Yes, but I would just like to use the turn from any actual position of the person. E.g. after turning 180° I would like turn 180° again to stay in original position.
Ok, so first... The "actual position of the person", as far as the virt-a-mate environment has any knowledge of, is the position/rotation of the root controller.
If you created an animation where the person turns around, by changing every controller except the root, then no virt-a-mate plugin can know that the "actual position" of the person is facing the other direction. This is more like machine learning stuff. As far as the game engine goes, the position/rotation of the person is determined by the root controller, so, when the person turned around like that, for virt-a-mate it didn't change the person rotation: it changed pose.
So you have an animation that merely changes pose.
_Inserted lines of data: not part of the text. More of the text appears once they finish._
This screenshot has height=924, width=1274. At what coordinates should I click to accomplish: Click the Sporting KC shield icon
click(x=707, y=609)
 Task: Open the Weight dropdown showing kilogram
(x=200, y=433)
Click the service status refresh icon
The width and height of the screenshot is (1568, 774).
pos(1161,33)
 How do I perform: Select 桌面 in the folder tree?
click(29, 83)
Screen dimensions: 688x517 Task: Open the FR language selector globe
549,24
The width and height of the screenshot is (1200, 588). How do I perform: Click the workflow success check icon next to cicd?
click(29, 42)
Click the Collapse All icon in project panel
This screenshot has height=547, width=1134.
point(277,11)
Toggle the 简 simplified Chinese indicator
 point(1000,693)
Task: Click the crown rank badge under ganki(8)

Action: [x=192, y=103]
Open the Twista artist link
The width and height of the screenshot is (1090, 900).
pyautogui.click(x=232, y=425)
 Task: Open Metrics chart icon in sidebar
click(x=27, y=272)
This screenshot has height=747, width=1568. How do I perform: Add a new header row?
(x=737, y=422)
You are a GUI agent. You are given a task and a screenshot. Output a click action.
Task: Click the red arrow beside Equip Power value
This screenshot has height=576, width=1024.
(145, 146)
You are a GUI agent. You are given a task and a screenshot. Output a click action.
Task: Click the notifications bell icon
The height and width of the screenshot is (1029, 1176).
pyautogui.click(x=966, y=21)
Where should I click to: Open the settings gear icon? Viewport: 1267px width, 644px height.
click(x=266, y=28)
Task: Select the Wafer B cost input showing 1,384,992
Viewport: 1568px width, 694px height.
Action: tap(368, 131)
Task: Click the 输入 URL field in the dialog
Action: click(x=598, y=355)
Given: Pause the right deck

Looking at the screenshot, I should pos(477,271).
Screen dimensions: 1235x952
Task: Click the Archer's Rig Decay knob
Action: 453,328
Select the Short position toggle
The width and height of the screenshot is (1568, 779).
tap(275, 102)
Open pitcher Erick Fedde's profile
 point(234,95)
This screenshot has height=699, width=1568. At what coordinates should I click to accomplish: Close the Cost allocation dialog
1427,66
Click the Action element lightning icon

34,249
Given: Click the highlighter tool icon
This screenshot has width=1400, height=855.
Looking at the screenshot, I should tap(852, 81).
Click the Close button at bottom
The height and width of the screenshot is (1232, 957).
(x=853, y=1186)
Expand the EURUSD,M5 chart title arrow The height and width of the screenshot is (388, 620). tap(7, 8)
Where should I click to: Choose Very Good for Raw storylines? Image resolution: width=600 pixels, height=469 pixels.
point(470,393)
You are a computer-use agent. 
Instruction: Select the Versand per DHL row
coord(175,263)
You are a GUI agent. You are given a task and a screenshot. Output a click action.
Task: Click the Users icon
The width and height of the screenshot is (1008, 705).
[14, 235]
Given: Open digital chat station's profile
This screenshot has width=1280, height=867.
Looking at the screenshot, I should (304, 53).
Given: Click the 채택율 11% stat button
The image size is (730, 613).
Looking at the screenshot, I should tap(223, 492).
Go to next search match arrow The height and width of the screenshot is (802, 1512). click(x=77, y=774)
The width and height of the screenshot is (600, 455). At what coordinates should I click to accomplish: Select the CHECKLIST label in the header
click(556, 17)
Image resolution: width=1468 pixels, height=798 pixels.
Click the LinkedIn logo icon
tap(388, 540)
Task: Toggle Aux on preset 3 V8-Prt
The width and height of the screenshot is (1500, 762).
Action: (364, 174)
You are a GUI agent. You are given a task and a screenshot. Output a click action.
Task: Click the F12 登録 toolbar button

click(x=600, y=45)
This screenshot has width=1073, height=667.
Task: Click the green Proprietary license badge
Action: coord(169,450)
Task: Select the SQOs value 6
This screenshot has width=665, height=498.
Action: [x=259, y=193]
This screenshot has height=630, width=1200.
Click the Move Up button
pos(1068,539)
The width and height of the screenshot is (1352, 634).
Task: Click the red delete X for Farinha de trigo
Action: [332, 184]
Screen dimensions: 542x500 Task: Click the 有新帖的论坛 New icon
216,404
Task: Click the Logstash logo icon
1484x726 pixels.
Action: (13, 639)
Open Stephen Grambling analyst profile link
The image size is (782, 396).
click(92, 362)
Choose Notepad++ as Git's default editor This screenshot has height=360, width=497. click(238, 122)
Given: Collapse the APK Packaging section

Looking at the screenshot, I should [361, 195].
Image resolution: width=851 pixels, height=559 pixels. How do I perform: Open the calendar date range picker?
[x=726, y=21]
It changes from a pose which we might call "facing forward" to a pose which we might call "facing backward". Each pose is a state: the first and the last states of your layer, respectively.
Now, this doesn't mean AnimationPoser doesn't get you covered if you want the character to turn around 180 degrees back to the original position.
The first way of doing that is VERY SIMPLE. Just add transitions going backward from each state to the previous! Now, when the character is facing backwards, you can switch to the "facing forward" state, and it will rotate back, playing the animation backwads.
Now, with this procedure, if the character goes from "facing forward" to "facing backward", say, clockwise, then it will go back from "facing backward" to "facing forward" counter-clockwise. This should be enough in most cases!
Now, if you need the character to go from "facing forward" to "facing backward" clockwise, and then go from "facing backward" to "facing forward" still clockwise, making a full circle, then you can create a new animation by the following scheme:
1- Call the beginning and final states of your animation "facing forward" and "facing backward", respectively.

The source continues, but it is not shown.